[libc] Scanf shouldn't match just "0x" for hex int #112440

michaelrj-google · 2024-10-15T21:44:36Z

Scanf parsing reads the longest possibly valid prefix for a given
conversion. Then, it performs the conversion on that string. In the case
of "0xZ" with a hex conversion (either "%x" or "%i") the longest
possibly valid prefix is "0x", which makes it the "input item" (per the
standard). The sequence "0x" is not a "matching sequence" for a hex
conversion, meaning it results in a matching failure, and parsing ends.
This is because to know that there's no valid digit after "0x" it reads
the 'Z', but it can only put back one character (the 'Z') leaving it
with consuming an invalid sequence.

(inspired by a thread on the libc-coord mailing list:
https://www.openwall.com/lists/libc-coord/2024/10/15/1, see 7.32.6.2 in
the standard for more details.)

Scanf parsing reads the longest possibly valid prefix for a given conversion. Then, it performs the conversion on that string. In the case of "0xZ" with a hex conversion (either "%x" or "%i") the longest possibly valid prefix is "0x", which makes it the "input item" (per the standard). The sequence "0x" is not a "matching sequence" for a hex conversion, meaning it results in a matching failure, and parsing ends. This is because to know that there's no valid digit after "0x" it reads the 'Z', but it can only put back one character (the 'Z') leaving it with consuming an invalid sequence. (inspired by a thread on the libc-coord mailing list, see 7.32.6.2 in the standard for more details.)
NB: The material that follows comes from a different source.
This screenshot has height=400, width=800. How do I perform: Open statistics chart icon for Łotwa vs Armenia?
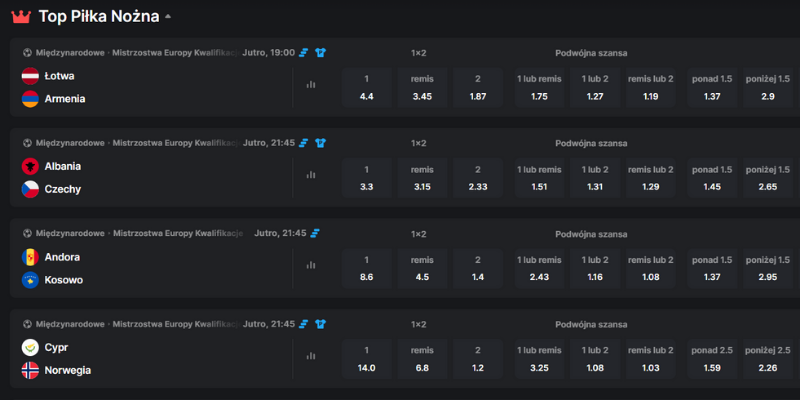[311, 85]
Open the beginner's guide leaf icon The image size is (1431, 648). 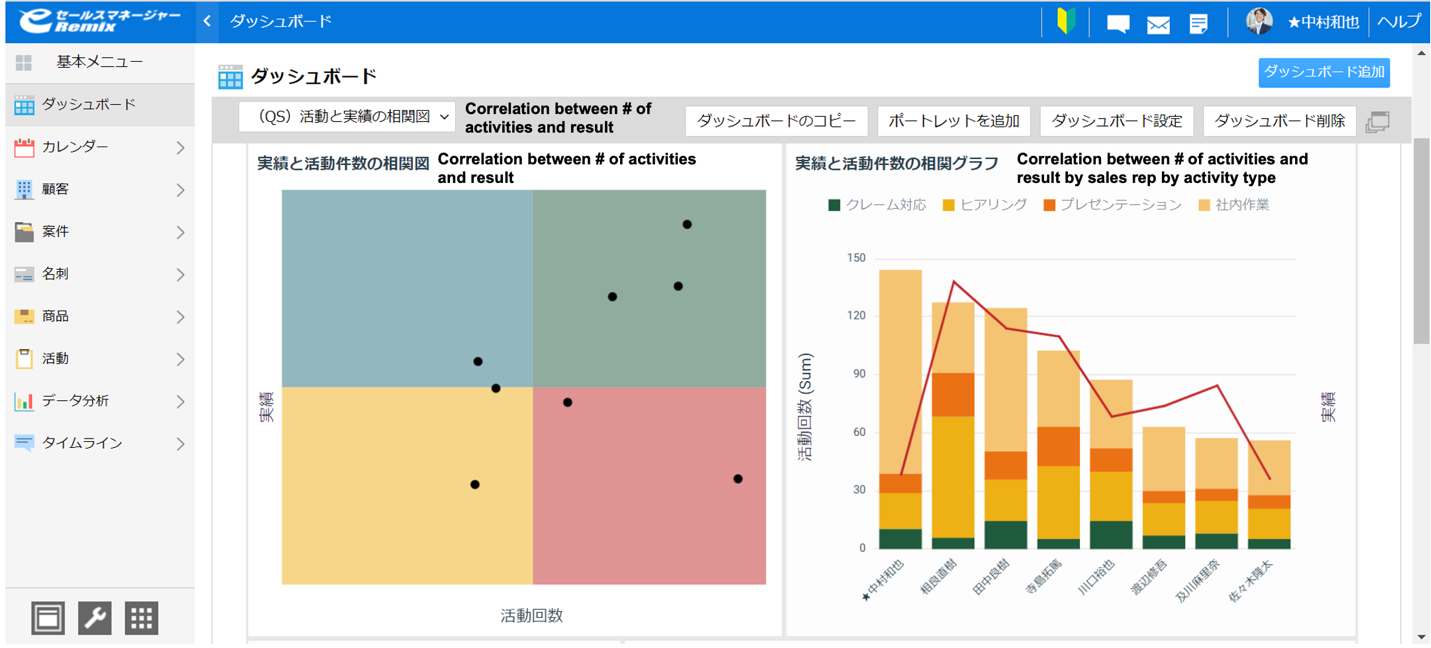1065,22
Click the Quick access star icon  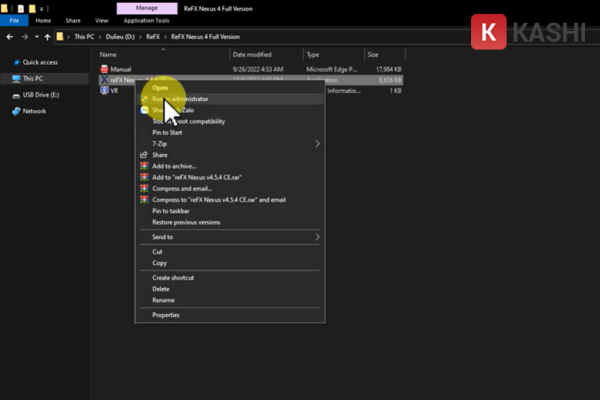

llvmbot · 2024-10-15T21:45:11Z

@llvm/pr-subscribers-libc

Author: Michael Jones (michaelrj-google)

Changes

Scanf parsing reads the longest possibly valid prefix for a given
conversion. Then, it performs the conversion on that string. In the case
of "0xZ" with a hex conversion (either "%x" or "%i") the longest
possibly valid prefix is "0x", which makes it the "input item" (per the
standard). The sequence "0x" is not a "matching sequence" for a hex
conversion, meaning it results in a matching failure, and parsing ends.
This is because to know that there's no valid digit after "0x" it reads
the 'Z', but it can only put back one character (the 'Z') leaving it
with consuming an invalid sequence.

(inspired by a thread on the libc-coord mailing list, see 7.32.6.2 in
the standard for more details.)

Full diff: https://github.com/llvm/llvm-project/pull/112440.diff

2 Files Affected:

(modified) libc/src/stdio/scanf_core/int_converter.cpp (+17-4)
(modified) libc/test/src/stdio/sscanf_test.cpp (+26-10)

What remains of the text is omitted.